On the correlation between entanglement and the negative sign problem

• URL: http://arxiv.org/abs/2501.11022v1
• Date: Sun, 19 Jan 2025 11:50:34 GMT
• Title: On the correlation between entanglement and the negative sign problem
• Authors: Ping Xu, Yang Shen, Yuan-Yao He, Mingpu Qin,
• Abstract summary: Entanglement entropy characterizes the difficulty of many-body simulation with tensor network state related methods. Average sign measures the difficulty in many-body simulation for a variety of quantum Monte Carlo methods.

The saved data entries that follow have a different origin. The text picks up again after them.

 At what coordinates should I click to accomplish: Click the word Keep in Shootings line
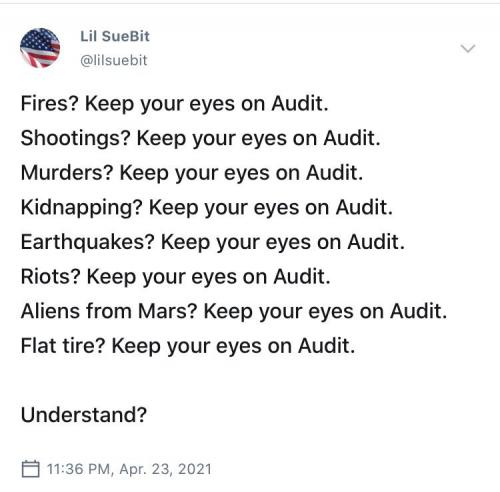click(x=161, y=139)
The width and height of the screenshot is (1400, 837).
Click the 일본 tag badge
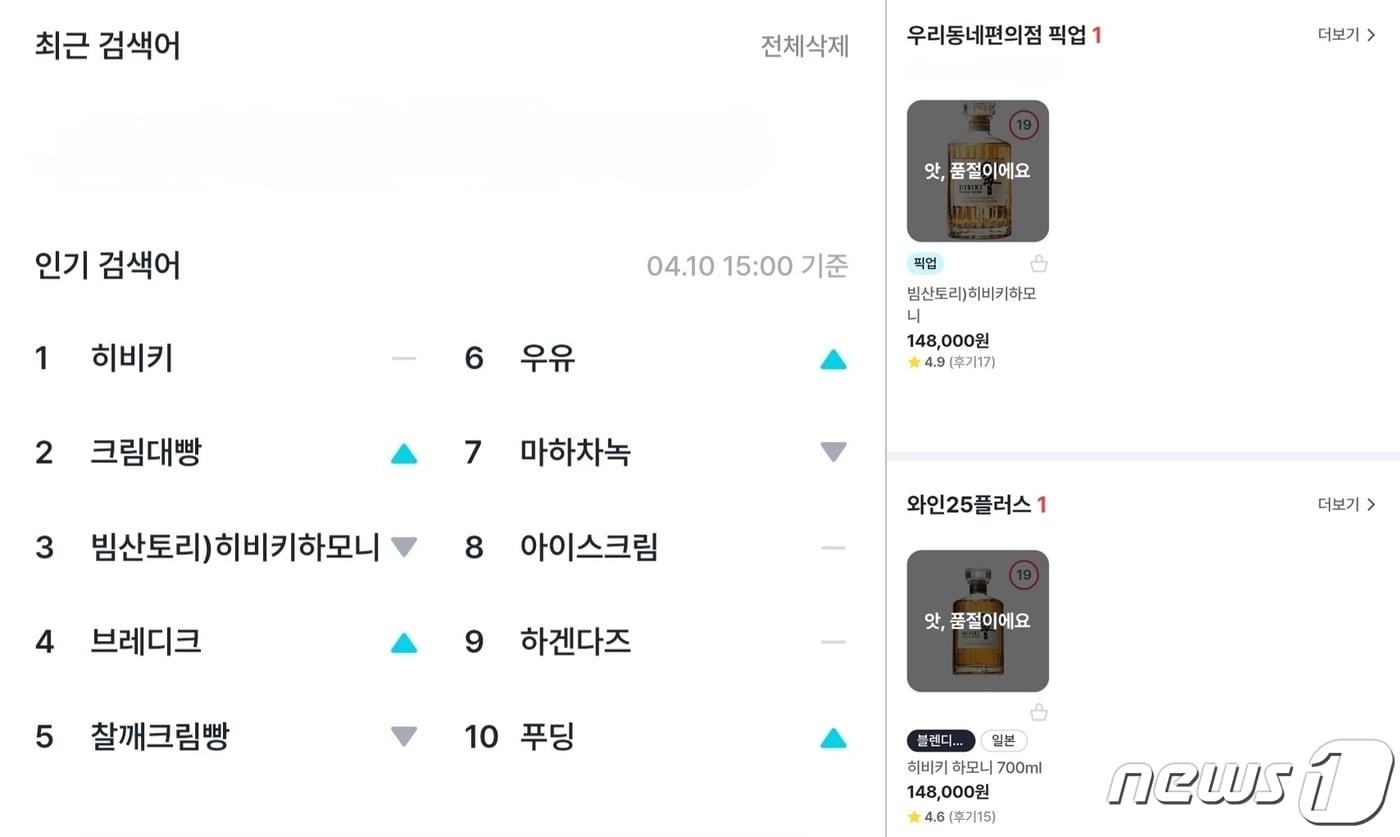1003,740
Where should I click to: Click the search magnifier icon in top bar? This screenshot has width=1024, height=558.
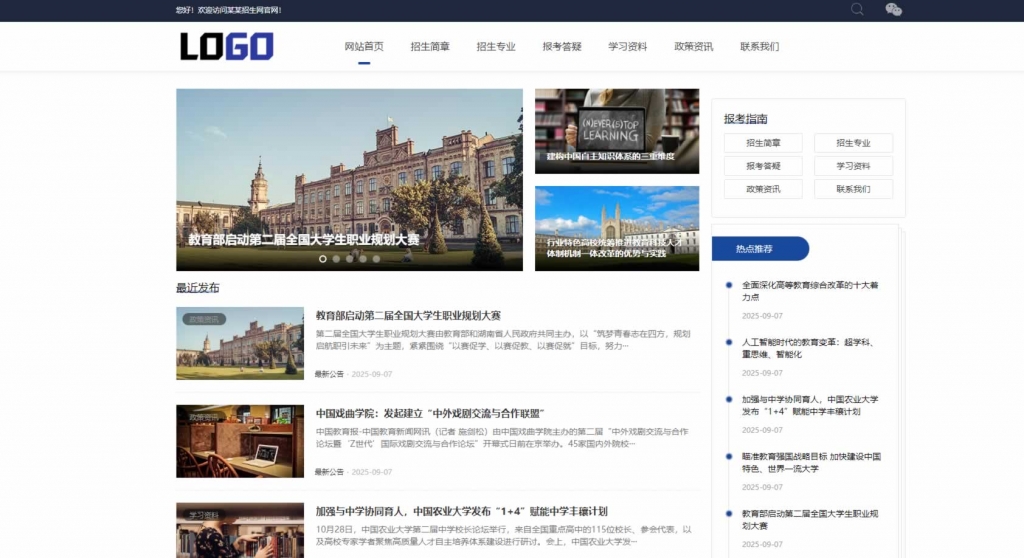click(857, 10)
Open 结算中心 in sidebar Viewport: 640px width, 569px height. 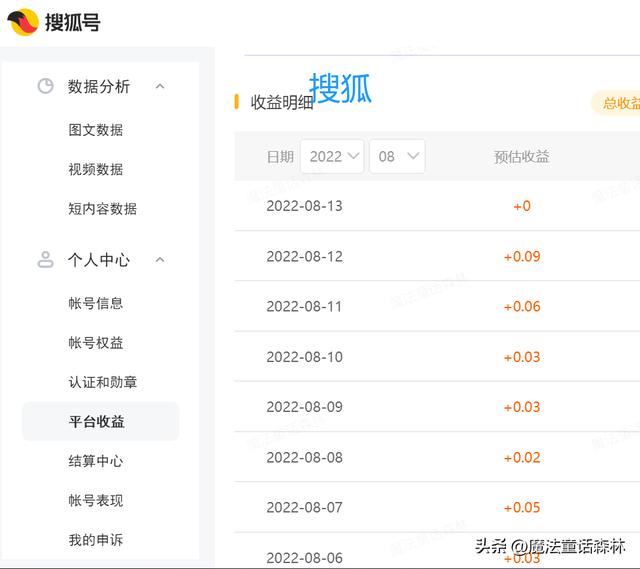point(96,461)
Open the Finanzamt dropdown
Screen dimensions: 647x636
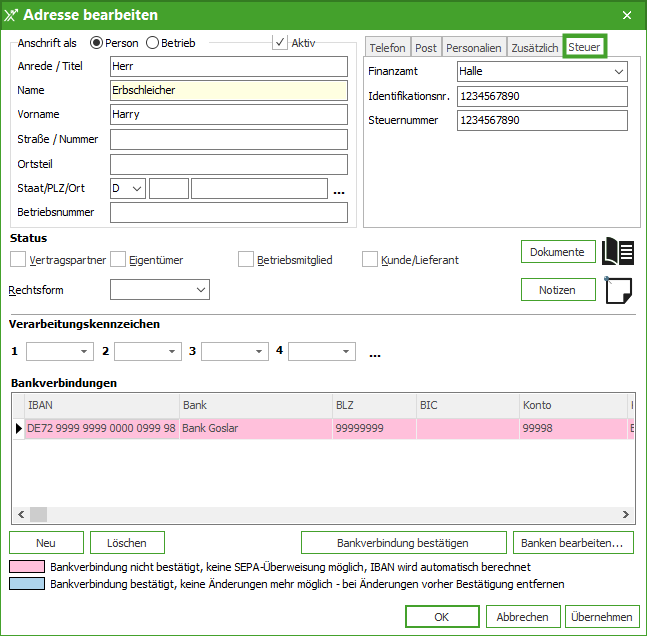pyautogui.click(x=617, y=72)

• Score: 14.944299526624881
• License:
• Abstract: In this work, we study the correlation between entanglement and the negative sign problem in quantum Monte Carlo for the simulation of low-dimensional strongly correlated quantum many body systems. Entanglement entropy characterizes the difficulty of many-body simulation with tensor network state related methods, while the average sign measures the difficulty in many-body simulation for a variety of quantum Monte Carlo methods. Although there exist cases where one type of method works better than the other, it is desirable to find the possible correlation between entanglement and average sign for general hard strongly correlated systems regarding computational complexity. We take the doped two-dimensional Hubbard model as an example and numerically calculate the doping evolution of both the entanglement in the ground state with Density Matrix Renormalization Group and the average sign in the Auxiliary Field Quantum Monte Carlo simulation at low temperature. The results show that they are indeed correlated. The entanglement entropy (average sign) shows a peak (dip) around 20% doping, indicating that it is the difficult region for both methods. The vicinity of 20% doping is also the most intriguing region in both the Hubbard model and cuprate high-Tc superconductors where competing states with close energy intertwine with each other. Recognizing the correlation between entanglement and average sign provides new insight into our understanding of the difficulty in the simulation of strongly correlated quantum many-body systems.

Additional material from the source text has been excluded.